* **PROBLEM DETAILS**:
Nothing outside the range is to be copied. From the entries below, reproduce exactly the lines starting at the one with "The width and height of the screenshot is (700, 1244)." and ending at the one with "the share/export icon", without pictures.

* **LISTED ENTRIES**:
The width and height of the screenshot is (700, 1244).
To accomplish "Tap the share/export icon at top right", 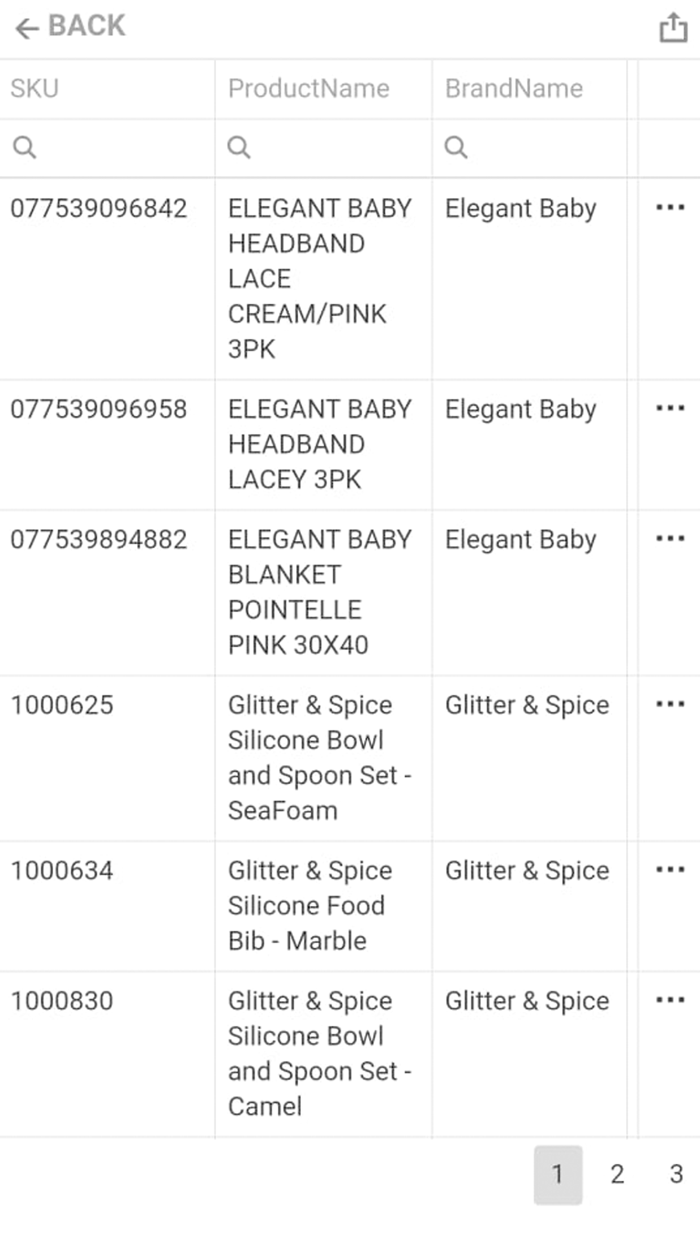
* * *
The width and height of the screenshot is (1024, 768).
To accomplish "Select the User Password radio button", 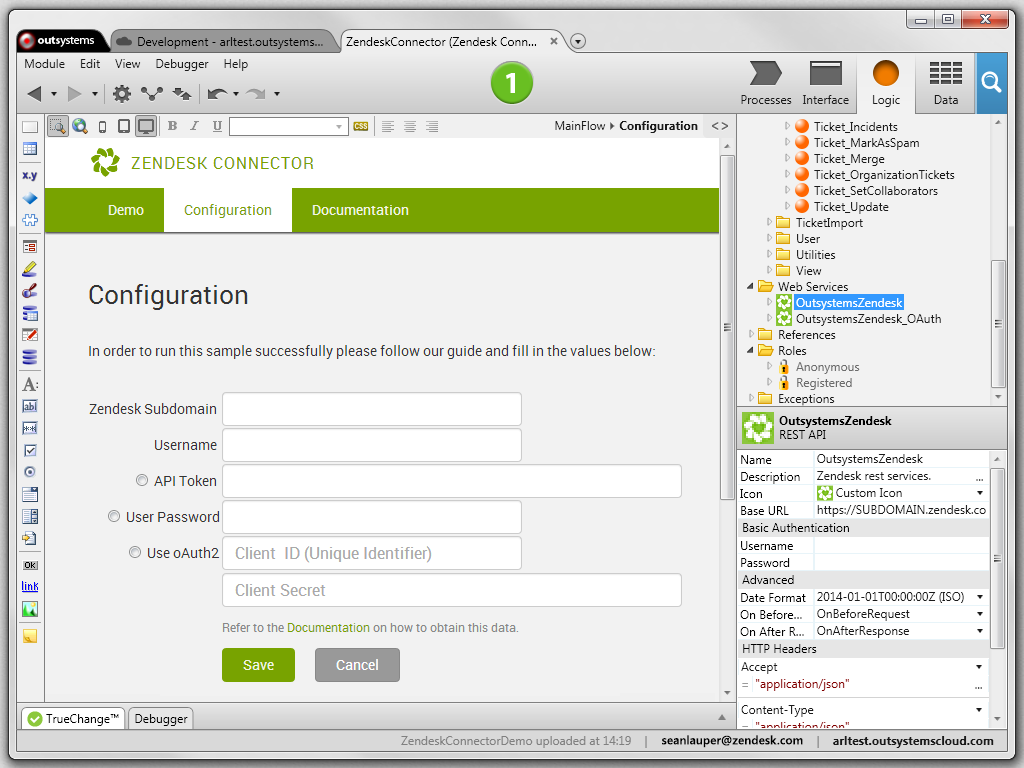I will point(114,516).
---
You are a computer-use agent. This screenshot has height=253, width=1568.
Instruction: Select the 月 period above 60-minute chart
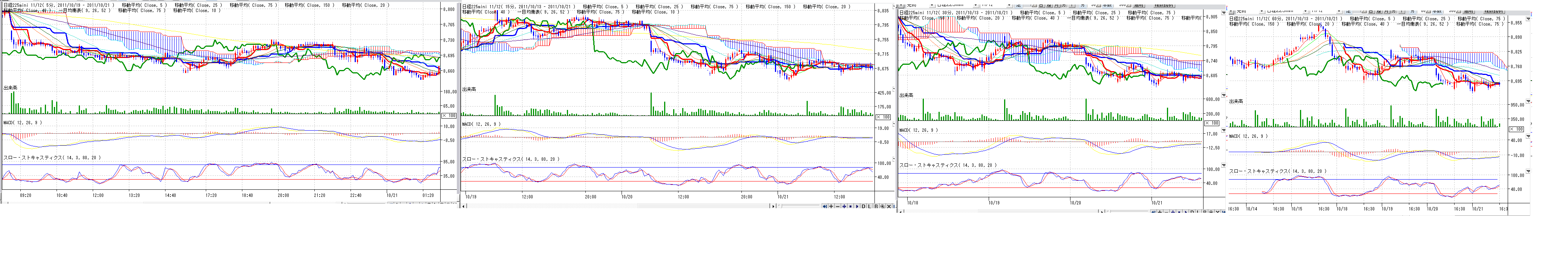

* **SOLUTION**:
The width and height of the screenshot is (700, 1244).
To accomplish "Tap the share/export icon at top right", 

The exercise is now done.